Well, it wasn’t my dog in the movie. Anyway, Pat I wanted to start with you. What I think is so compelling about your character Craig, and what makes your acting fascinating in general, is this quiet intensity that unravels as the film develops. How did that come about?
PH: For me everything has to come from a place of reality. So it’s whatever the crazy situation or genre it may be, whether its horror or comedy, I don’t approach it any differently. It has to all come from a place of being real. It has to be interesting. If you play it real and the script is good and you can chart the performance, then you will trust that whatever is supposed to be funny will be funny and whatever is supposed to be horrifying, will be horrifying.
There’s definitely an image in my mind of a person who—and I can sadly kind of relate, but maybe not to same extreme as Craig—is barely keeping it all together. They may look normal to every other person on the street, but if a switch gets flicked and there’s any opportunity to let that id out it’s just going to explode. When you express that as Ethan’s (Embry) character (Vince) does regularly it’s even, but a person like Craig, who doesn’t express, that [emotion] will just fester inside him. And when it comes out it’s awful.
It’s terrifying.
PH: It is terrifying.
“Cheap Thrills” definitely plays into that, especially as the motivations of the couple (Sara Paxton and David Koechner) are revealed, it’s unnerving how awful they are and how easily Craig and Vince get swept up in their game.

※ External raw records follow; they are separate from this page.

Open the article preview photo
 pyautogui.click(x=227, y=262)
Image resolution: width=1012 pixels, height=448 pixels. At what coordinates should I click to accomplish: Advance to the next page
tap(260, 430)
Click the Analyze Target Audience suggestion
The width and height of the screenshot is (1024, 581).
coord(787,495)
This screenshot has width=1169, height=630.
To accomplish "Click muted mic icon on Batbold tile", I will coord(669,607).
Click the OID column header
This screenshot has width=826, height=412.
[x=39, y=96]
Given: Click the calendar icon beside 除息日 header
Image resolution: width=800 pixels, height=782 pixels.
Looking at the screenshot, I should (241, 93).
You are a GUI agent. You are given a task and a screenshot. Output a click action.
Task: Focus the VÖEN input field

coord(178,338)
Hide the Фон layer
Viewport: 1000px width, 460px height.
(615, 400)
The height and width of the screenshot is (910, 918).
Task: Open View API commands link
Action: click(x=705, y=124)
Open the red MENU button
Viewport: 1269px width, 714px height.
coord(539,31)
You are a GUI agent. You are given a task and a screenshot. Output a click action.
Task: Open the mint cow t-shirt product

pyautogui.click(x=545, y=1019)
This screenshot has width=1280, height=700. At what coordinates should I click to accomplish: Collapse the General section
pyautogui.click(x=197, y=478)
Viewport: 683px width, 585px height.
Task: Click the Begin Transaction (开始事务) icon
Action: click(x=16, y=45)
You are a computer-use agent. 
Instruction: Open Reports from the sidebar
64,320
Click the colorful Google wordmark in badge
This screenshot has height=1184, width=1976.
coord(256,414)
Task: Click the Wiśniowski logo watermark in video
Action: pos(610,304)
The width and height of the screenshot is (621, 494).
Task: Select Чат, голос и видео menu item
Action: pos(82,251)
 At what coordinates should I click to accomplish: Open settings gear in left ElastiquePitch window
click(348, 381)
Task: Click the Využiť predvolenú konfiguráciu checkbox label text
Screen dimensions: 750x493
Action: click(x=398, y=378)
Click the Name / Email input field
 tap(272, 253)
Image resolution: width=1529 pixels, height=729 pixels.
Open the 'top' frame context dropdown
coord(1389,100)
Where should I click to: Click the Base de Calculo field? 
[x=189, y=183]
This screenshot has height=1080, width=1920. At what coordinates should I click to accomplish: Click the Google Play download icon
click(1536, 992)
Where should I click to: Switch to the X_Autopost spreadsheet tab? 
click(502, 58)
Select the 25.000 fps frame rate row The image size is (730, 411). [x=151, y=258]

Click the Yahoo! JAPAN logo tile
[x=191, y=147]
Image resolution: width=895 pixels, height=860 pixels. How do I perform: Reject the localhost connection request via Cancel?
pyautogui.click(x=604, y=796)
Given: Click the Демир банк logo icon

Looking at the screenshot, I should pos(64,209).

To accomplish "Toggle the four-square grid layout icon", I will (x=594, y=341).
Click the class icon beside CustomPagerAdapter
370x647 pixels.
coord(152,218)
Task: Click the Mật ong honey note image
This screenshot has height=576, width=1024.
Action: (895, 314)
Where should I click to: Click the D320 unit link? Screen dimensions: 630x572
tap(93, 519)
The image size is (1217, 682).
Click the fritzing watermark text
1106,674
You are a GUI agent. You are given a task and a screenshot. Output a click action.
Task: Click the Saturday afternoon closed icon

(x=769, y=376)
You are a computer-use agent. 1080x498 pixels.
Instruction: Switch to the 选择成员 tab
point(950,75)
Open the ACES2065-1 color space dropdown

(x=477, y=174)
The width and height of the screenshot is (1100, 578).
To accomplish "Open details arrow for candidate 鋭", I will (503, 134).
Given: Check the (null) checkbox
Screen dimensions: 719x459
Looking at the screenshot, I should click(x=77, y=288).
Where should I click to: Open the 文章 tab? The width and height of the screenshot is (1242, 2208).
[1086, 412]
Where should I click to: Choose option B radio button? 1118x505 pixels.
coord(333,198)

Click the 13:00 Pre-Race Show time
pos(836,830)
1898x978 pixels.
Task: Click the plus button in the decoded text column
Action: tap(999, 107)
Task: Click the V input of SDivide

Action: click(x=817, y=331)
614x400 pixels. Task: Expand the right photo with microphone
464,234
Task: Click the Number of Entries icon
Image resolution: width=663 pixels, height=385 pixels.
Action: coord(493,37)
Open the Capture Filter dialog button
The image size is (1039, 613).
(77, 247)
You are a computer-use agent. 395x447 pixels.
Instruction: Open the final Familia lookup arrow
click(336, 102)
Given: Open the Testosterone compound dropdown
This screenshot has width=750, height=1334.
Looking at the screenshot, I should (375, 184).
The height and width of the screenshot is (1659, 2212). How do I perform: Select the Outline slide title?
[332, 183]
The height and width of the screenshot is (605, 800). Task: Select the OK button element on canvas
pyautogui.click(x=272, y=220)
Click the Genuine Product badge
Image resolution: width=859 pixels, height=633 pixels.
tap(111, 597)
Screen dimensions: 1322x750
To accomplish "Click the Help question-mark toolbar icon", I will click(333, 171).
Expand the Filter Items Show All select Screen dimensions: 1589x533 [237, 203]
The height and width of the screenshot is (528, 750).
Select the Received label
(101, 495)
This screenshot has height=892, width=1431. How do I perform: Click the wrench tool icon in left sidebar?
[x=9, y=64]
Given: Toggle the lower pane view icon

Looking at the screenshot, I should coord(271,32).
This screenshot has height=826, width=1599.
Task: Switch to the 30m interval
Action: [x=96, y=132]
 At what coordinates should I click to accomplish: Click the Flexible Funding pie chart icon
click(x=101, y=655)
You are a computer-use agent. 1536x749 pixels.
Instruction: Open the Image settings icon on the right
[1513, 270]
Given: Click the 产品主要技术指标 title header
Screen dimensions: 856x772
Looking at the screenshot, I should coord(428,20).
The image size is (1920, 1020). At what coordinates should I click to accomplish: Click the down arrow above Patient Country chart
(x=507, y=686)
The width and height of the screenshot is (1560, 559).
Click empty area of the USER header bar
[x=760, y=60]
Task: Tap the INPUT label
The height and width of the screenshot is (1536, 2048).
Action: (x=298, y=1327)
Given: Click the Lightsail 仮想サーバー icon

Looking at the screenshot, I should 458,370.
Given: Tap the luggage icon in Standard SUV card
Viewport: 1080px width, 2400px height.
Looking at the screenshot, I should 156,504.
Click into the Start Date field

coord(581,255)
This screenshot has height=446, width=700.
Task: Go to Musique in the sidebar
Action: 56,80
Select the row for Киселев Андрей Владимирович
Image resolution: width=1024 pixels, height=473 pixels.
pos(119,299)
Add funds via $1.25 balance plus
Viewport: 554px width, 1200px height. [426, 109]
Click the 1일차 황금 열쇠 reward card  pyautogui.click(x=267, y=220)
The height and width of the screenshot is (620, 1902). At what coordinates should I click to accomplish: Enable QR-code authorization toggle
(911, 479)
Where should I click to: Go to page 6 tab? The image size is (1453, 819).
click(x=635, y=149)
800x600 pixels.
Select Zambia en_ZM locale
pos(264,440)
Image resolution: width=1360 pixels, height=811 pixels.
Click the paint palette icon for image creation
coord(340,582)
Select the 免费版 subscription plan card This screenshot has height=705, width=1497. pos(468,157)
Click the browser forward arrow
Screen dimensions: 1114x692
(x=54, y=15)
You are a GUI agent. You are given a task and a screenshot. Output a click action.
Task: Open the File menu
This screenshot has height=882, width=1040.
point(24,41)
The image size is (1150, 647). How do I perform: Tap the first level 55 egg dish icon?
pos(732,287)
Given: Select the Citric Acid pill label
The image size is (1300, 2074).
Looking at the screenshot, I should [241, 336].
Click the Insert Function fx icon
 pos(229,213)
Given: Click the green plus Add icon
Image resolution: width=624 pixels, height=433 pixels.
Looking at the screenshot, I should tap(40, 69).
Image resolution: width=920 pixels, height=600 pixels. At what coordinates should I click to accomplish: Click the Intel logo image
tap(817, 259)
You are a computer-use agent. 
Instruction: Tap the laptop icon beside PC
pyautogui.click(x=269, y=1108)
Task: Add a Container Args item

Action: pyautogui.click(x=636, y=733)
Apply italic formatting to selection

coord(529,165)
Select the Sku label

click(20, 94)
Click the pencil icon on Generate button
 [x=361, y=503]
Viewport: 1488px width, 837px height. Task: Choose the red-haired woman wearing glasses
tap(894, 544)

EL Katz: This is why I wanted him. I wanted his style. I know you haven’t done bloody stuff, Pat, but he’s always done these kinds of edgier but grounded movies. There are definitely parts of the script that are heightened and broader and crazy, but I tried to hypnotize myself when I was doing it and pretend that I’m just shooting a drama. And whatever happens, ‘this is a drama.’ And that ultimately was something I tried to do when I got a DP. The first cinematographer was Danish and had mostly done dramas, and I really tried to keep that aesthetic in mind. Ultimately the movie might land wherever it’s going to land due to the content, people are going to laugh or feel disturbed but I tried to approach it the same way as Pat.
Travis Stevens: Since this movie has such an outrageous concept their whole approach was ‘how do you ground it in reality?’ There’s a version of this movie that we talked about when we were doing casting with Colin Hanks as Craig and Michael Madsen as Colin, but that wasn’t what they wanted to go for. The key to pulling this off and making it feel real was casting somebody who feels real and who can give a performance that clicks through and transitions through subtleties.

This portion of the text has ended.